Effective coordination between U.S. government agencies on this front can’t be expected to be automatic. There is still no consensus that winning the economic war with China should be the United States’ No. 1 international economic policy goal, and different agencies often act to advance their own narrow—and sometimes—conflicting interests. It’s common, for example, for Treasury and State to oppose tougher actions toward China with Commerce and Defense supporting them, usually resulting in a stalemate. Treasury and State seek international comity and global financial harmony, whereas Commerce and Defense want to weaken China and boost U.S. businesses.

As such, Congress should establish a White House National Economic Security Council to manage economic competition with adversaries, especially China. This is similar to the idea for a Technology Competitiveness Council proposed by the National Security Commission on Artificial Intelligence, which has been introduced in Congress by a bipartisan group of lawmakers. The council’s role would be to establish and coordinate an all-of-government strategy for how the United States can beat China economically, ensuring that all major U.S. activities are aligned in service of this goal. Congress should also establish a Joint Economic Competitiveness Committee to help give coherence to its own disparate efforts in the U.S.-China economic war, which are currently embedded in a wide variety of committees and subcommittees but not at all coordinated.


Once policymakers accept that the United States is at economic war with China—and establish an organization to guide U.S. efforts—the question becomes what to do.

### Extracted information:
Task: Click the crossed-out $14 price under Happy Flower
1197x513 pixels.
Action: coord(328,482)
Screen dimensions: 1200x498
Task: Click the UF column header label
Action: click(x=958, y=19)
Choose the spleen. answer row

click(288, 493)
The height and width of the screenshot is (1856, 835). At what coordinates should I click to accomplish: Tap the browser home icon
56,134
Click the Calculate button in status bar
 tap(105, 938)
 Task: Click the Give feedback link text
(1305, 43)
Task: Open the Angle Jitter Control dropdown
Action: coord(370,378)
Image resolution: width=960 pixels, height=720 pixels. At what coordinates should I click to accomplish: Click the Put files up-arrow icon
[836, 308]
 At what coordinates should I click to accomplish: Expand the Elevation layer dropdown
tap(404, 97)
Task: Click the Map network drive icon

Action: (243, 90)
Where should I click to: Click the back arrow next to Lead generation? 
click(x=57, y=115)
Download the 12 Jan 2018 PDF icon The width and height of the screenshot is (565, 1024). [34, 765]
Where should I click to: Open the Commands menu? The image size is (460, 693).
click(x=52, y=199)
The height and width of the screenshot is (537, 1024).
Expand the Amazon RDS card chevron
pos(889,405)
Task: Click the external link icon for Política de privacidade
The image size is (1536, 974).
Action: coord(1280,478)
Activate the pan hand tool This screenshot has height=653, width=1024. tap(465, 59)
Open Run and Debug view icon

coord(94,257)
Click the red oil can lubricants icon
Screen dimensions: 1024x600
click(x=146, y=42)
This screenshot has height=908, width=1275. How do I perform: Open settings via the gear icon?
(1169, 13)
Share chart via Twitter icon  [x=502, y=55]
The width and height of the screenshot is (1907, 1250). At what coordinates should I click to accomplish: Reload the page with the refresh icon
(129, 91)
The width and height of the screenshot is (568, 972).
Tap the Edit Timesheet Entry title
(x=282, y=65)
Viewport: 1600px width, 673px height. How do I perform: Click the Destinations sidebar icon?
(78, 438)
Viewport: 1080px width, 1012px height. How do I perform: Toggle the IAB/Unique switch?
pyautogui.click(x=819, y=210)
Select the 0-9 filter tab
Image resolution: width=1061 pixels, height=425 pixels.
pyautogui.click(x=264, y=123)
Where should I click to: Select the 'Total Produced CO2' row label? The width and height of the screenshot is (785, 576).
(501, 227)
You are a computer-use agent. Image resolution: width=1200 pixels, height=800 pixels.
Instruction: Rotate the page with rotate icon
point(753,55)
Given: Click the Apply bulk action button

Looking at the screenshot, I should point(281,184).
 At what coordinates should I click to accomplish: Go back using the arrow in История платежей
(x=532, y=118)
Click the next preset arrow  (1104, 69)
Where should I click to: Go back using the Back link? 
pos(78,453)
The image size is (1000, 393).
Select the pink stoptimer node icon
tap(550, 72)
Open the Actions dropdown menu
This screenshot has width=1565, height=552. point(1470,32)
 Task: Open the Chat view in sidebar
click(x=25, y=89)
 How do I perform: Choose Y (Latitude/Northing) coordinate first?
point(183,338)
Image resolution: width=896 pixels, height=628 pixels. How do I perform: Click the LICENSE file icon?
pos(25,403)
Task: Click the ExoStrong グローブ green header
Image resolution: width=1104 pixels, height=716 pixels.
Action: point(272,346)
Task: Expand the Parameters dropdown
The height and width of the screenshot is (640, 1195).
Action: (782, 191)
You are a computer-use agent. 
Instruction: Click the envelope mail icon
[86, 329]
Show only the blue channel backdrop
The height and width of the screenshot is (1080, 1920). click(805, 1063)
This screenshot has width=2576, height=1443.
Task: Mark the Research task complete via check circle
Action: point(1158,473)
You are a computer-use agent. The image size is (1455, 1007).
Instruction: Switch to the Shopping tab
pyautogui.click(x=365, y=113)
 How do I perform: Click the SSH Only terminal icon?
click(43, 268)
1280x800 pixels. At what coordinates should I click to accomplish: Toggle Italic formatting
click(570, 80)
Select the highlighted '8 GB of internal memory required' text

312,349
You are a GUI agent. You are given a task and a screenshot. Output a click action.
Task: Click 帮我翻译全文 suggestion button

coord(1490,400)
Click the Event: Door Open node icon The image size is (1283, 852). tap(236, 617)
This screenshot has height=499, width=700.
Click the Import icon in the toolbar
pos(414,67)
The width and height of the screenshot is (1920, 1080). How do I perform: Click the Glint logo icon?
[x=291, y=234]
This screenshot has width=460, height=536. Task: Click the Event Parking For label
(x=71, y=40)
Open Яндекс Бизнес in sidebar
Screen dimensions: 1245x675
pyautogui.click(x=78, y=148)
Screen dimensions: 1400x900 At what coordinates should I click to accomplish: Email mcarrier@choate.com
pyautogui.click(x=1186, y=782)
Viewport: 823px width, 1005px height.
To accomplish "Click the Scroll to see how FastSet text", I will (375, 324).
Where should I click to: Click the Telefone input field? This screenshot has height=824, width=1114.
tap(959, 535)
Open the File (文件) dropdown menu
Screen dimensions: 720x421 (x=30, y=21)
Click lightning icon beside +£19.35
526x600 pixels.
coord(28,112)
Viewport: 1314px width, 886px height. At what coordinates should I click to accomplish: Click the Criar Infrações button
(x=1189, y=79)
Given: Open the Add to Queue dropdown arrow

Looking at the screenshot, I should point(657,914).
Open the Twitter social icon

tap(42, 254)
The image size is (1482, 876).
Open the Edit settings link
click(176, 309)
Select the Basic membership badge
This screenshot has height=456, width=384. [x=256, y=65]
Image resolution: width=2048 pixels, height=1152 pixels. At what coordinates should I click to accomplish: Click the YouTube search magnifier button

### Task list:
(1) According to the text on U.S.-China economic competition, which two agencies usually favor tougher actions toward China?
(2) Pick up the text on U.S. economic competition with China after its last sentence and keep writing.

### Per-task answers:
(1) Commerce and Defense.

(2)
Any economic war strategy, just like a military war strategy, must embrace two key tasks: running faster than the adversary—in this case, through domestic policies to boost U.S. competitiveness in key industries—and slowing down the adversary, China, by limiting the economic inputs it gets from the United States and stymying access to U.S. markets by Chinese firms that benefit from unfair trade practices.

This means reviewing and revising policies in many areas—including tax, trade, antitrust, foreign affairs and aid, intelligence, science and technology, and manufacturing, among numerous others. In other words, virtually all parts of U.S. economic and foreign policy need to be aligned to win the economic war with China. To be sure, agencies have different priorities. It will be the president’s job to coordinate them.

For example, U.S. foreign aid would be explicitly linked to whether receiving nations are siding with China. The Treasury would push to lower the value of the dollar against the yuan. Tax policy would focus on reducing taxes on traded sectors, especially those in advanced industries. Trade policy would prioritize the fair treatment of the United States’ advanced industries. Antitrust regulators would abandon their quest to break up big companies. Science policy would focus on applied research. The State Department would take the lead in organizing a NATO for trade, which I have previously advocated for, to coordinate actions against Chinese economic aggression. And the intelligence and domestic law enforcement communities would prioritize commercial intelligence and counterintelligence.

To do this, Washington needs talent. Most civil servants and political appointees in the defense, intelligence, and foreign-policy establishments attended leading universities specializing in these areas. But no U.S. universities currently teach economic war fighting; in fact, they teach that it’s bad to fight. Washington needs to fund university and career training programs focused on this emerging field. It also needs to build vastly improved analytical capabilities to assess U.S. and Chinese advanced industrial strengths, weaknesses, opportunities, and threats along the lines of an Office of Global Competition Analysis, proposed a bipartisan group of senators.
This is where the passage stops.